Ce que cela change concrètement

Les participants ont accès à l'ensemble de la pile technique de Google. Grâce à la pile IA complète de Google, incluant Gemini, Google AI Studio, Google Antigravity, Cloud Run, Stitch et Flow, les participants disposent de tout ce qu'il faut pour passer de l'idée à la production dans une seule fenêtre de construction. L'accès n'est pas réservé aux grandes structures : les organisations de moins de 25 salariés peuvent candidater, ce qui ouvre la compétition à des équipes très légères, loin des seules startups déjà financées.

Le fondateur de XPrize situe l'enjeu dans une perspective plus large sur qui peut désormais construire un produit.

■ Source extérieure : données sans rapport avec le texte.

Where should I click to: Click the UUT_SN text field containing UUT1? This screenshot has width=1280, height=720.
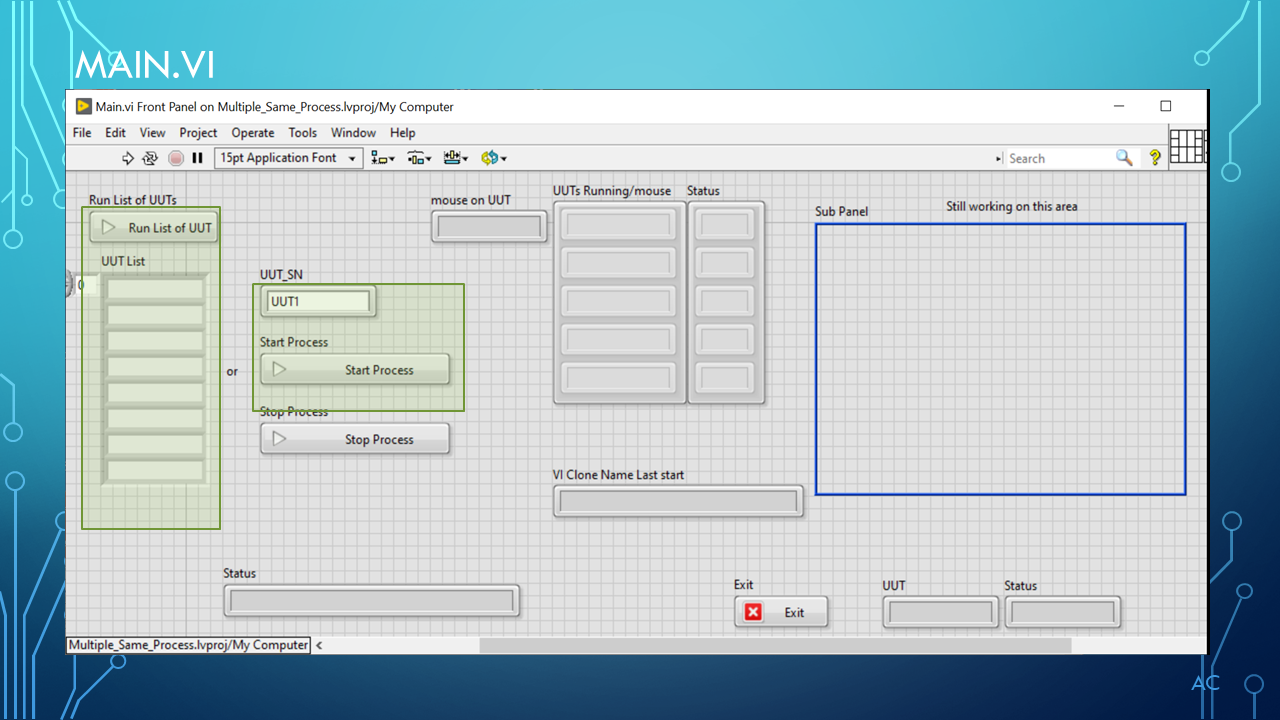point(316,301)
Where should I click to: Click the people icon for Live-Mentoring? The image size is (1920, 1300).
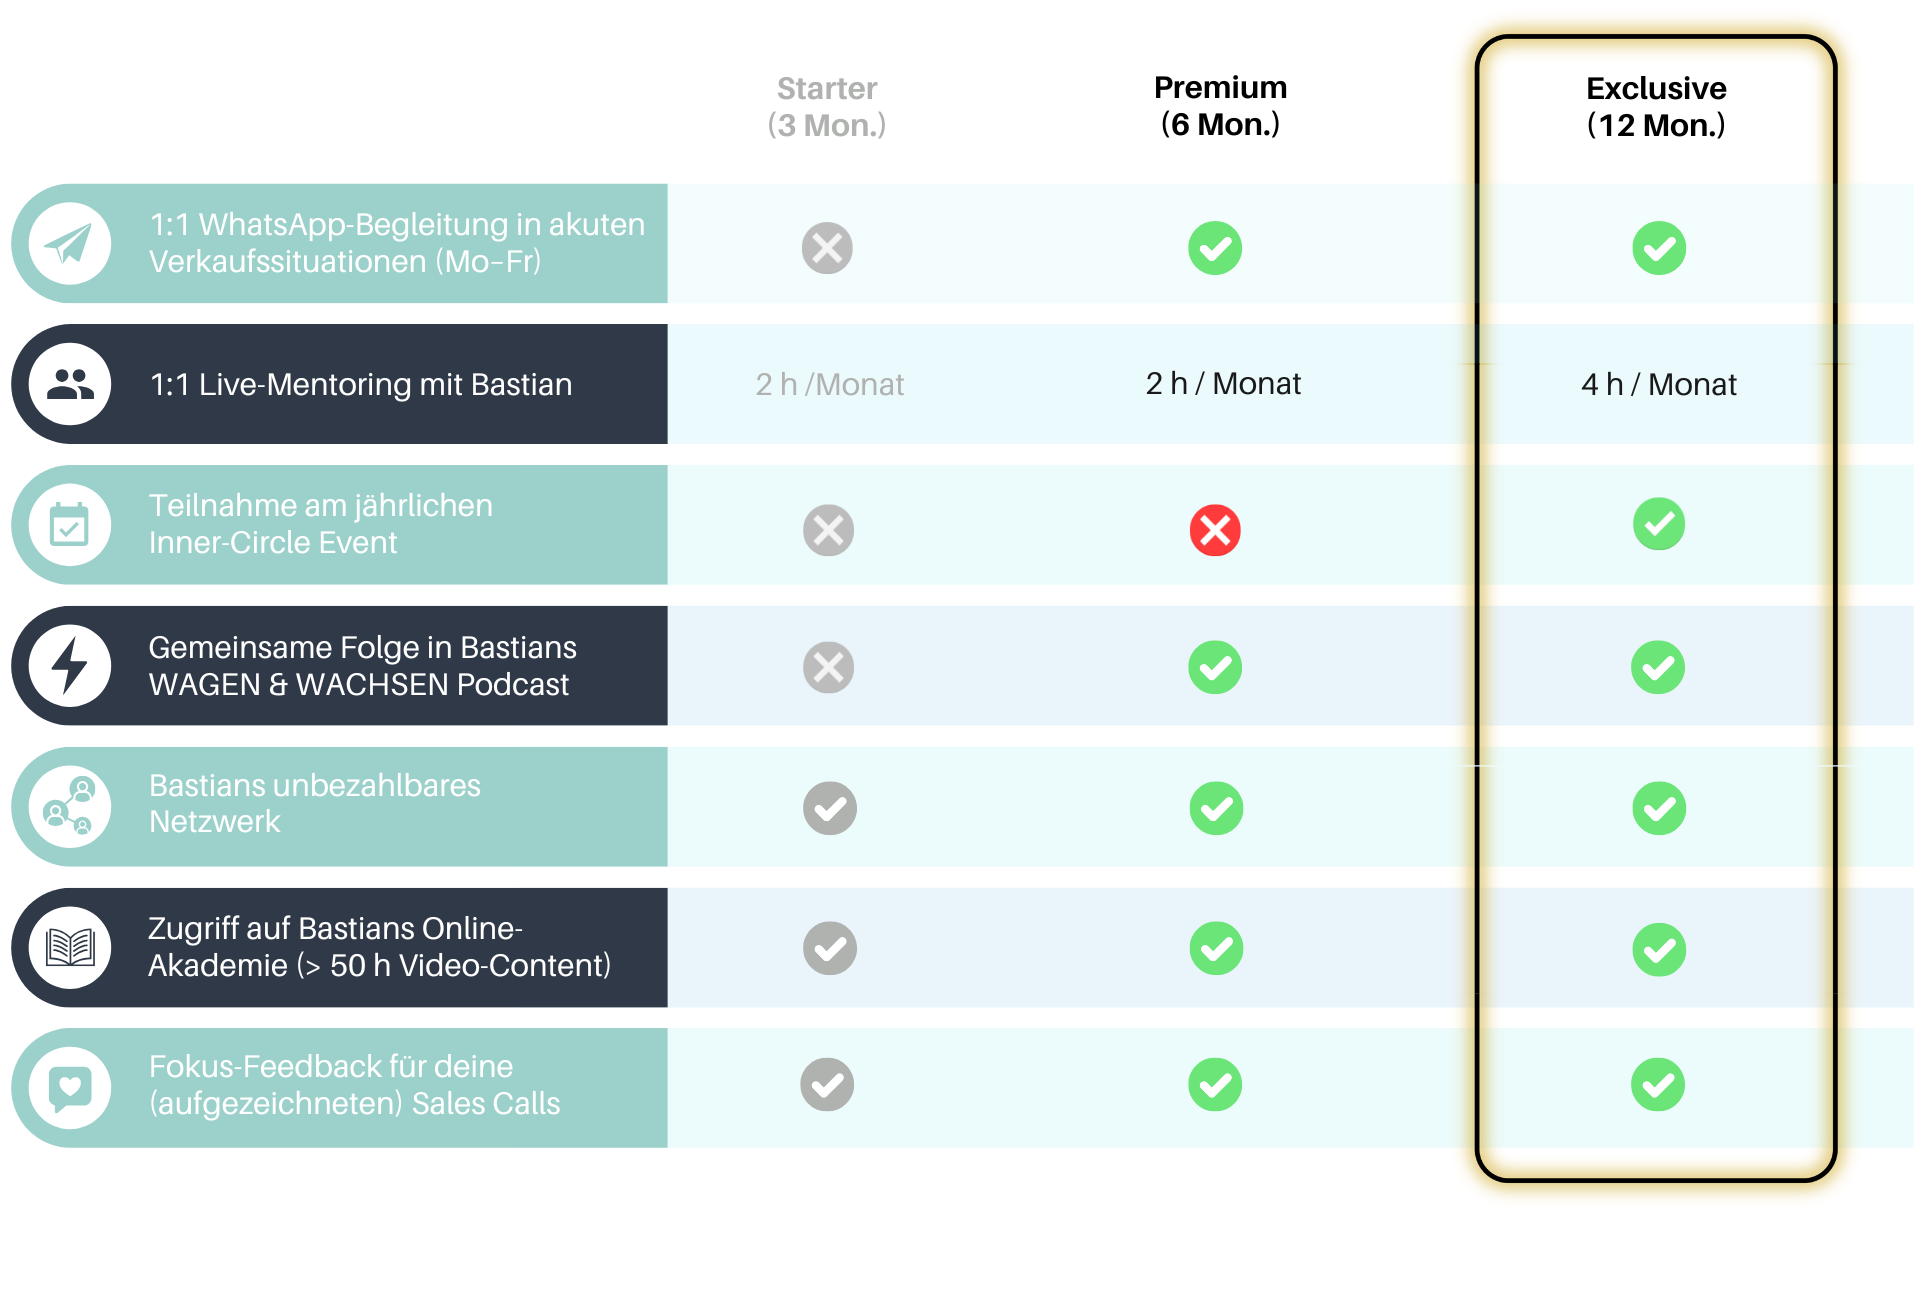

Peter Diamandis a résumé le changement en observant que la contrainte technique qui filtrait autrefois les problèmes résolus par le logiciel disparaît avec les outils agentiques actuels.

La réserve qui mérite d'être posée

Reste une zone floue : la notion de "problème réel à résoudre" fonctionne comme un slogan mobilisateur, mais la grille précise qui permettra de distinguer un vrai problème d'un simple produit opportuniste n'est pas détaillée dans l'annonce officielle. Les trois critères annoncés (viabilité, fonctionnement IA natif, impact catégoriel) donnent un cadre, mais leur pondération concrète dépendra de l'appréciation du jury au moment de la finale. C'est often le point faible de ce type de concours : la promesse de rigueur économique se heurte, en pratique, à la difficulté de mesurer la "viabilité" d'un business de 90 jours face à des cycles de vente souvent plus longs.

Ce hackathon dit surtout quelque chose du moment que traverse l'IA générative : la phase de démonstration technique touche à sa fin, celle de la preuve de traction commence. Pour les cabinets et les équipes qui accompagnent des projets IA, l'exercice vaut d'être suivi comme un laboratoire grandeur réelle de ce que "viabilité" veut dire quand l'IA fait le travail.